Brad Allen, Imation's vice president of corporate communications, said Imation developed the tapes with its own expertise and didn't use intellectual property from Quantum. "We know how to design and develop cartridges," he said. "It's Imation's intellectual property and know-how in DLT."

Tape cartridges, often stacked by dozens in robotic "libraries" and used to back up gigabytes or even terabytes of corporate data, are an obscure but important part of the global computing infrastructure. And they're an important part of Quantum's business: Revenue from DLT drives, tapes and royalties accounted for about $1.1 billion of the company's $1.4 billion in revenue for the fiscal year ended March 31, Brown said.

The case for qualification
Certification and qualification--making sure a product meets standards and interoperates with other products--is a major part of the computing industry. For example, a key part of Network Appliance's ability to expand in the storage systems market was to make sure Oracle's database software was qualified to run on its products.

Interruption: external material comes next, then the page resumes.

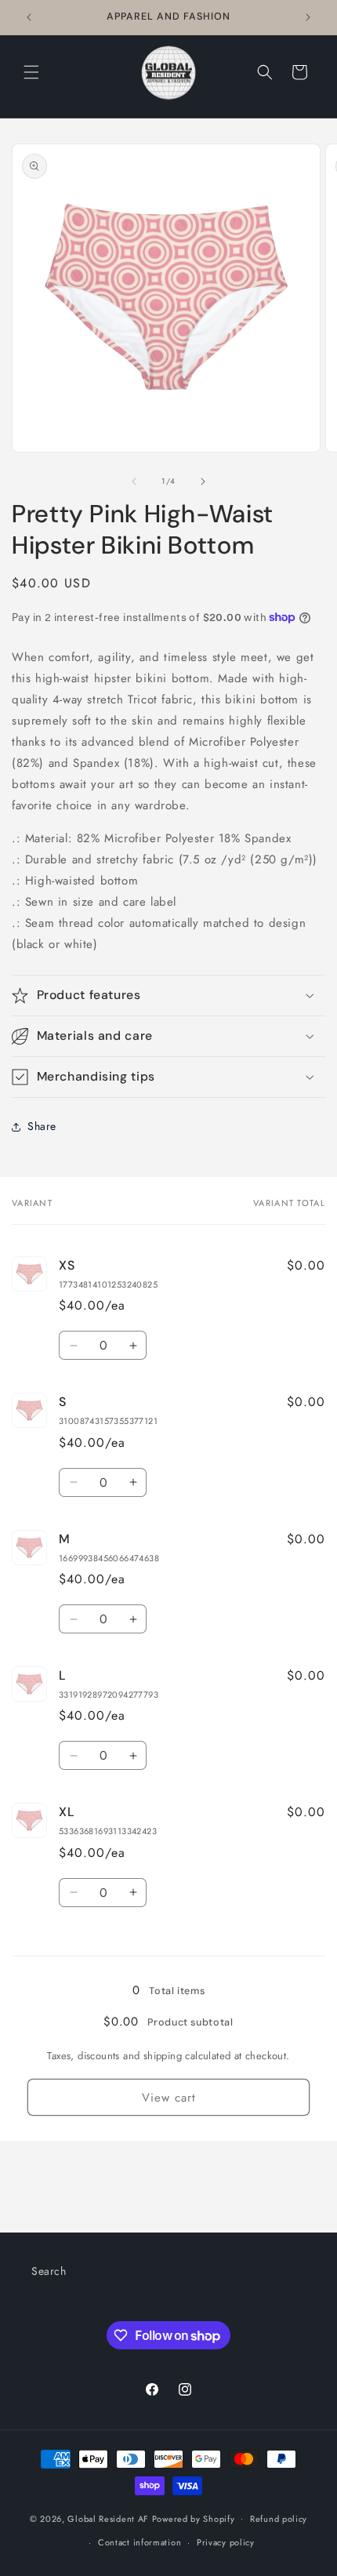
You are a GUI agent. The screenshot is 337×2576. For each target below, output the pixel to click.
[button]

In the case of DLT cartridges, qualification is important to ensure a tape works with all possible tape drives and that the effect it has on tape drives, such as wearing down the drive heads that read the tape, don't stop other qualified tapes from working, Brown said. Quantum will warn customers about the problems of using unqualified tape, he added.

But Allen said Quantum considers DLT an "open" standard and that Imation has met the DLT standards set by groups such as the ECMA (formerly the European Computer Manufacturers' Association) and the American National Standards Institute (ANSI).

"We were passing the tests, and it was obvious to us and them that we were very qualifiable," Allen said. Qualification, though, isn't really the central issue, but rather "is the mechanism by which they're attempting to exclude us from the marketplace."

Quantum was using the qualification issue to protect its royalty revenue, Allen said. Threatening that the use of unqualified tape could void tape drive warrantees is a further attempt "to try to control access to the market," he said. "If DLT is an open standard, as they've purported, then statements like that are surprising, to say the least."

As soon as Imation was nearing qualification, Quantum changed its qualification procedures and said it would define new ones in 2002, Allen said. "We were back to square one. We don't even know what the rules of the game are until sometime in the future."

Quantum disagreed. It's in the company's best interests to have as many companies making DLT cartridges as possible, a Quantum representative said. The changed certification came because Quantum suggested Imation focus on qualifying cartridges for DLT's successor, SuperDLT.

Allen said Imation submitted "blind" samples of qualified manufacturers' tape to Quantum to see how it fared in qualification tests. "We did submit some blind samples of tape that had already been qualified by the other manufacturers...and they failed those as well as ours," Allen said.

Brown, though, said Imation had mixed parts from other manufacturers' products with its own products.

Crucial e-mail
Key to Imation's case is a June 14 e-mail message from Phil Ritti, Quantum's DLT media division general manager, to Frank Russomanno, Imation's general manager for data storage media and services.

In the e-mail, Ritti suggested an arrangement under which existing DLT licensees Fuji and Maxell would provide Imation with DLT cartridges at a lower cost. To accomplish this, Quantum "may be willing to modify its business agreements" with Maxell and Fuji, Ritti said.

"In exchange, we would want Imation to suspend plans to manufacture Tape IV (DLT cartridges) and all related qualification activities," Ritti said. The agreement would cover a specific number of cartridges per quarter, approximating how much tape Imation already was purchasing, he said.

Allen pointed to this memo as evidence that Quantum has influence over the price of tape that Imation buys from third parties and that through this influence Quantum was trying to "limit the amount of tape that we would resell." He further argued that Quantum was controlling supply by getting Imation to suspend manufacturing.

Not so, said Brown. In fact, the memo is evidence that Quantum was willing to reduce its own revenue to help Imation: "We'll try to work out another commercially viable arrangement at Quantum's expense to enable you to have a business that makes some money," Brown said.